Prompt: Would you please repeat exactly the lines from the one containing "800-606-7100 (409, 2538)" to the end of the records, both included, and leave out the rest?

Records from a data source:
******

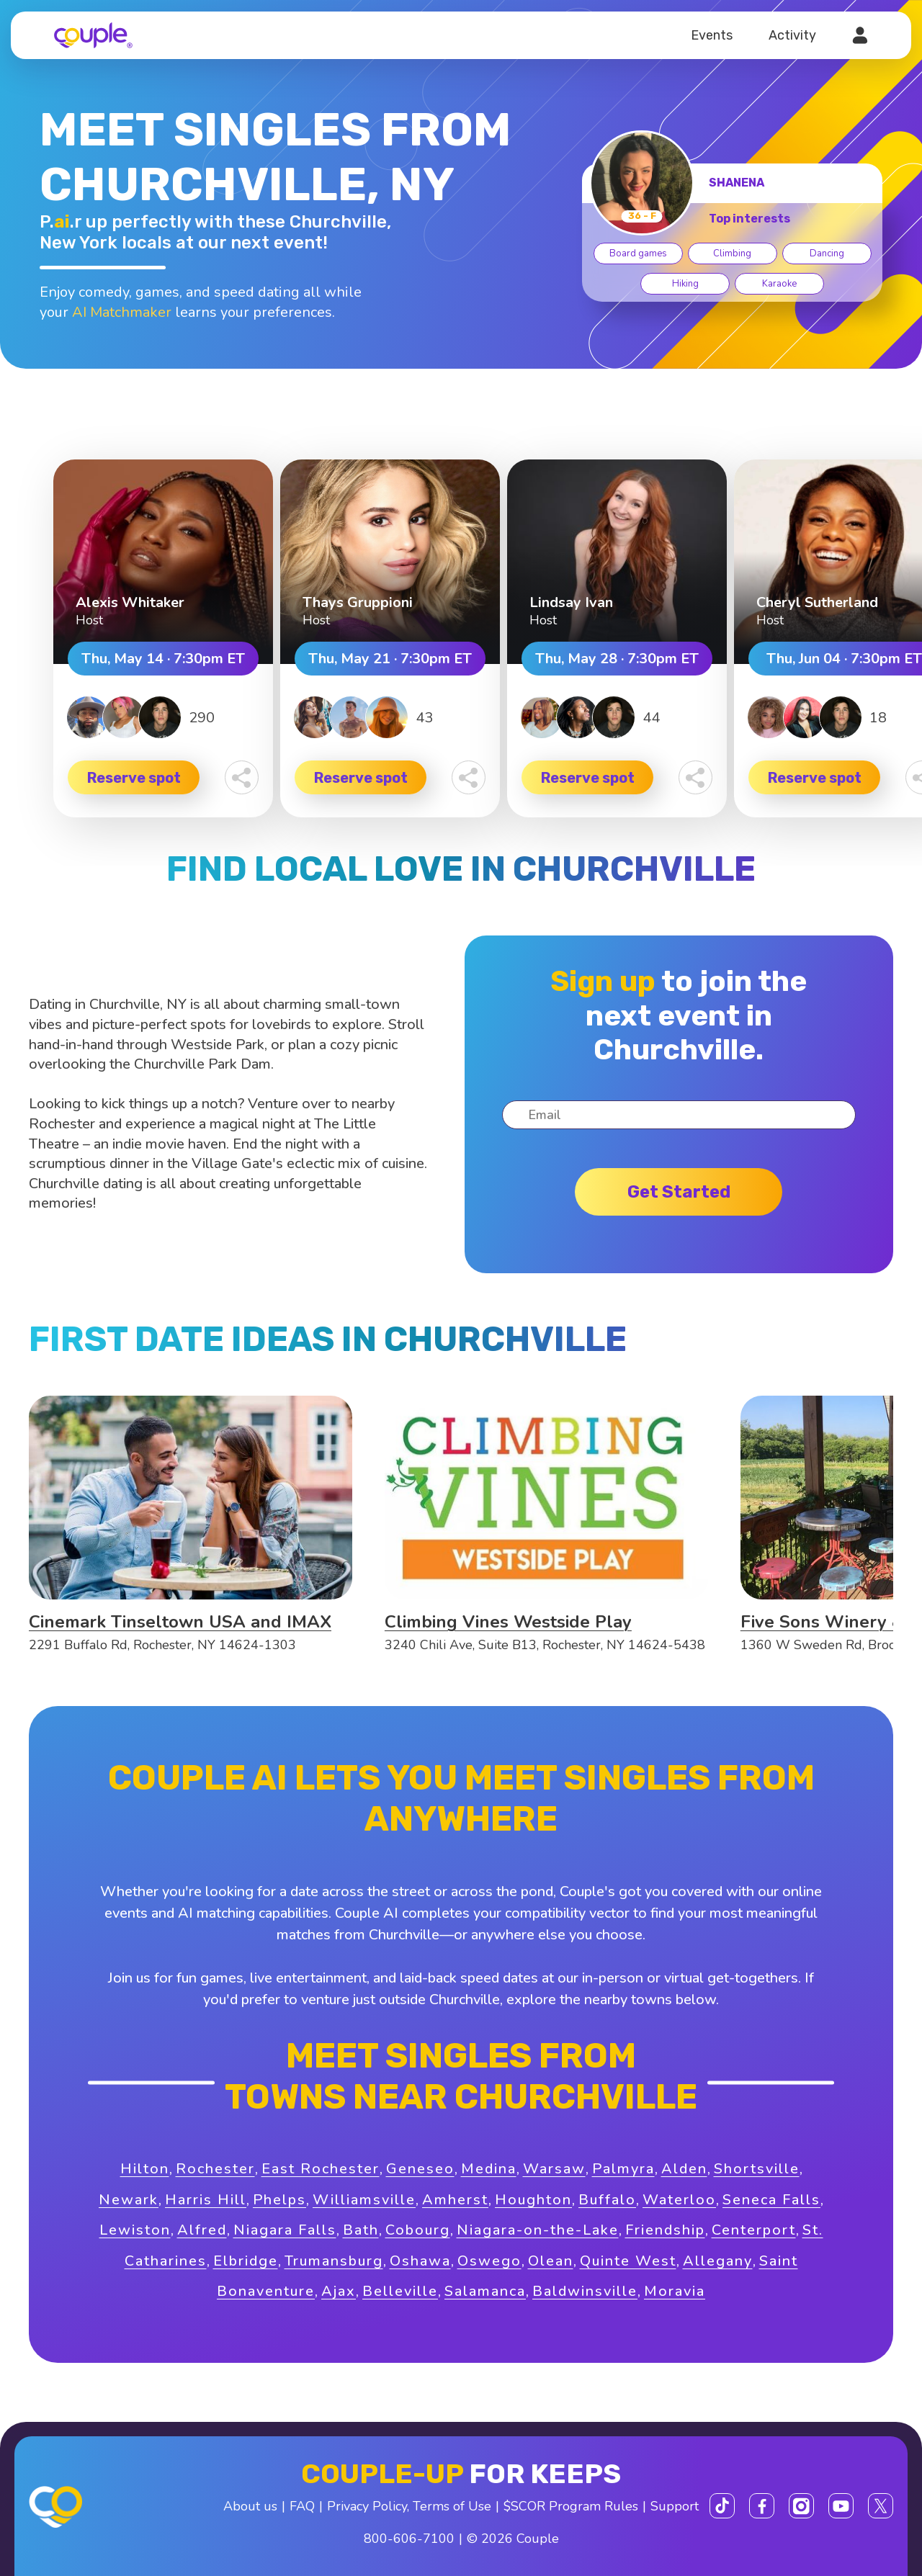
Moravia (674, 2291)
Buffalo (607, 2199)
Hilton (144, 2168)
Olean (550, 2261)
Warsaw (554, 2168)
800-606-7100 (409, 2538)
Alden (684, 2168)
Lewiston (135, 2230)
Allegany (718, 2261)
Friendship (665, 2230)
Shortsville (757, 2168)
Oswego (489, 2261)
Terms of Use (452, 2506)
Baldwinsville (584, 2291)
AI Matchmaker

******

Your response:
800-606-7100 (409, 2538)
Alden (684, 2168)
Lewiston (135, 2230)
Allegany (718, 2261)
Friendship (665, 2230)
Shortsville (757, 2168)
Oswego (489, 2261)
Terms of Use (452, 2506)
Baldwinsville (584, 2291)
AI Matchmaker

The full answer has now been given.